Pero todavía habían de transcurrir dos horas antes de que llegase el momento de poner manos a la obra. Había decidido ir a Londres en tren y dejar el coche en la estación de Cambridge, ya que esto resultaría más rápido y más cómodo. Era irritante tener que pasar un día en la ciudad, cuando el meollo del misterio se encontraba de un modo tan evidente en el condado de Cambridge, pero por una vez no le apenaba la perspectiva de abandonar la cabaña. Desconcertada e inquieta, iba sin rumbo fijo de una habitación a otra, y empezó a vagar por el huerto, ansiosa por marcharse. Finalmente, desesperada, cogió la laya y terminó de revolver la hilera que Mark había empezado. No estaba segura de que esto fuese sensato: la labor interrumpida de Mark formaba parte de la prueba de su asesinato. Pero pocas personas, entre ellas el sargento Maskell, lo habían visto, y podrían testificar, en caso necesario, y la vista del trabajo sólo en parte realizado y de aquella laya todavía hincada en el suelo resultaba insoportablemente irritante. Cuando la hilera estuvo concluida, Cordelia se sintió más tranquila y siguió revolviendo la tierra sin descanso por espacio de una hora antes de limpiar cuidadosamente la laya y colocarla con los otros útiles en el cobertizo del jardín.

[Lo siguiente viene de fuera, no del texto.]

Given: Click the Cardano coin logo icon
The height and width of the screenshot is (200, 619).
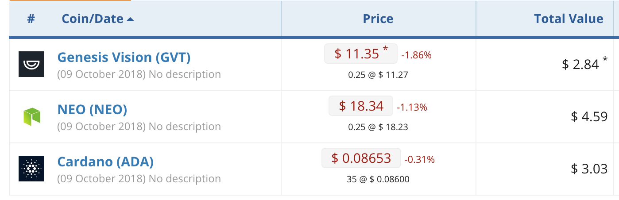Looking at the screenshot, I should pos(31,169).
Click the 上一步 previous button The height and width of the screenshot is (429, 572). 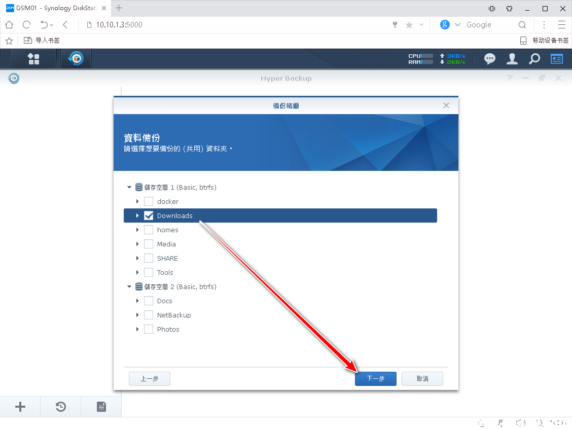tap(149, 379)
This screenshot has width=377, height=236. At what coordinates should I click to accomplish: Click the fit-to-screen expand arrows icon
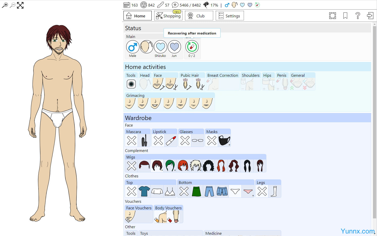pos(20,5)
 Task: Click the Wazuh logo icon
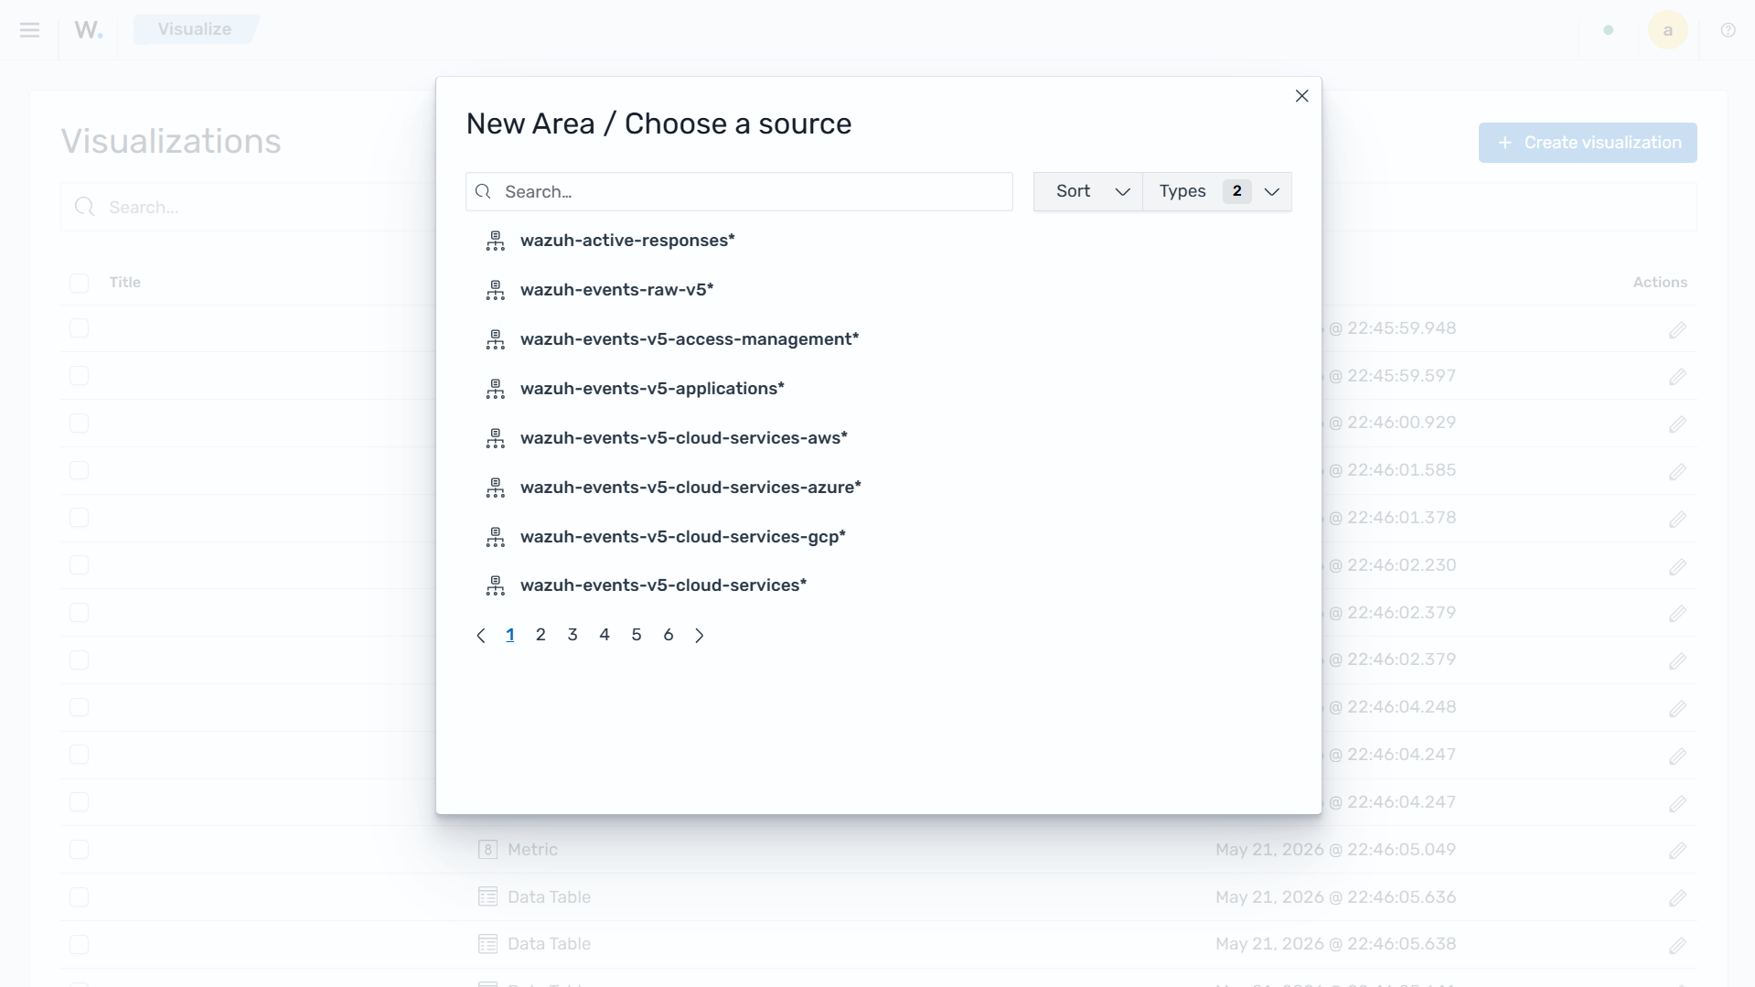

Al fin llegó el momento de irse. El parte meteorológico de las siete había pronosticado tormentas con relámpagos y truenos en el sudeste del país, de modo que se puso el traje de chaqueta, las prendas de más abrigo que había llevado consigo. No lo había usado desde la muerte de Bernie y descubrió que la franja de la cintura le iba incómodamente floja. Había perdido algo de peso. Tras pensarlo un momento, sacó del maletín de la escena del crimen el cinturón de Mark y se lo ciñó con dos vueltas alrededor de su cintura. No experimentó la menor repugnancia al sentirse estrechamente rodeada por el cuero. Era imposible creer que algo que él hubiese tocado o poseído pudiera asustarla o entristecerla. La fuerza y pesadez del cuero tan cerca de su piel resultaban, incluso, oscuramente reconfortantes y tranquilizadoras, como si aquel cinturón fuese un talismán.